Ricerche effettuate dall'Università di Berna, grazie ai diari tenuti da Sacerdoti e Dottori dell'epoca, sottolineano come in quell'anno, in Svizzera, si potessero mangiare le fragole per Natale, e fiorissero frutteti e vigneti in pieno inverno.

Si sostiene anche che non vi sono più stati inverni così miti fino allo scorso anno, per un periodo lungo più di 700 anni.

Le cause di tale mitezza vengono attribuite in un caso ad eruzioni di vulcani tropicali, mentre nell'altro all'attività di emissione di CO2 da parte dell'Uomo.

In realtà non è proprio così, in passato vi sono stati esempi di inverni altrettanto caldi, ma oramai dimenticati.

Tra questi ricordiamo, ad esempio, il 1505, mitissimo per tutto l'Inverno con vaste fioriture in Gennaio sul Nord Italia, oppure il 1607, precocissimo proprio in Svizzera, con una fioritura dei ciliegi che avvenne tra Gennaio e Febbraio, e nessuna nevicata a bassa quota verificatasi in tutta la stagione fredda.

O la lunga serie di Inverni miti ed asciutti, che capitò attorno al 1530, con pochissima neve sulle Alpi.

O, per citare un altro caso, il celebre inverno 1788, quello che provocò danni all'agricoltura per il caldo precoce seguito da una potentissima grandinata nel mese di Luglio.

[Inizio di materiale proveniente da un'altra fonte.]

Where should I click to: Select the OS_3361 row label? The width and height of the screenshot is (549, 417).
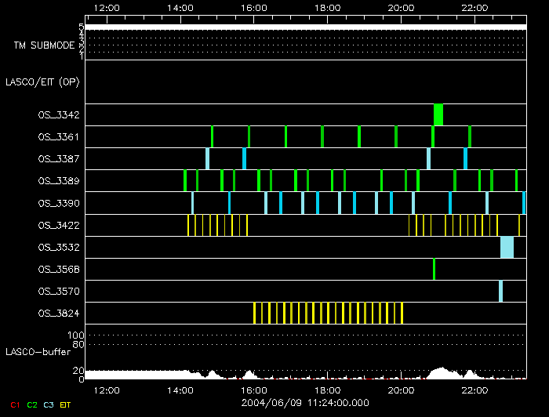click(x=58, y=137)
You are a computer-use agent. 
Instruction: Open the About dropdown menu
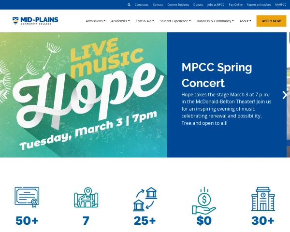(246, 21)
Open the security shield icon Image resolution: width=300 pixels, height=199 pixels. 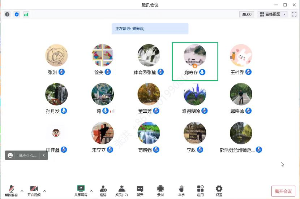point(17,14)
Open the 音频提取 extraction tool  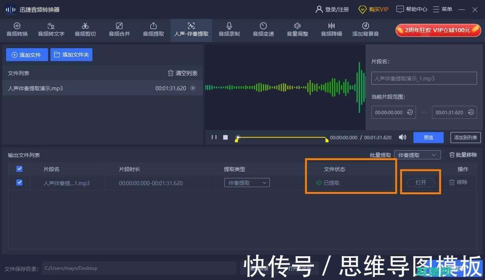tap(153, 30)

Infine, molti sono a conoscenza del verificarsi, nel 1816, di un "anno senza Estate", caratterizzato da nevicate estive, ma non tutti sanno che nell'inverno successivo un Anticiclone si mantenne imperterrito su Italia e Svizzera per più di tre mesi, bloccando qualsiasi precipitazione e portando una forte ondata di calore estivo su queste zone.

Vi sono stati numerosi altri esempi di inverni mitissimi sulla nostra Penisola, negli ultimi 700 anni, tralasciando poi gli inverni miti che erano la regola nel corso del Piccolo Optimum Medievale.

Semmai, non è il caso del singolo anno, che va considerato, ma una lunga serie di inverni simili a quello del 2007.

Il singolo anno, o la singola stagione, può mostrare caratteristiche eccezionali, mentre solo se si considera il numero di un determinato evento su di un periodo piuttosto lungo, possiamo parlare di eventi davvero insoliti e di cambiamento climatico effettivo.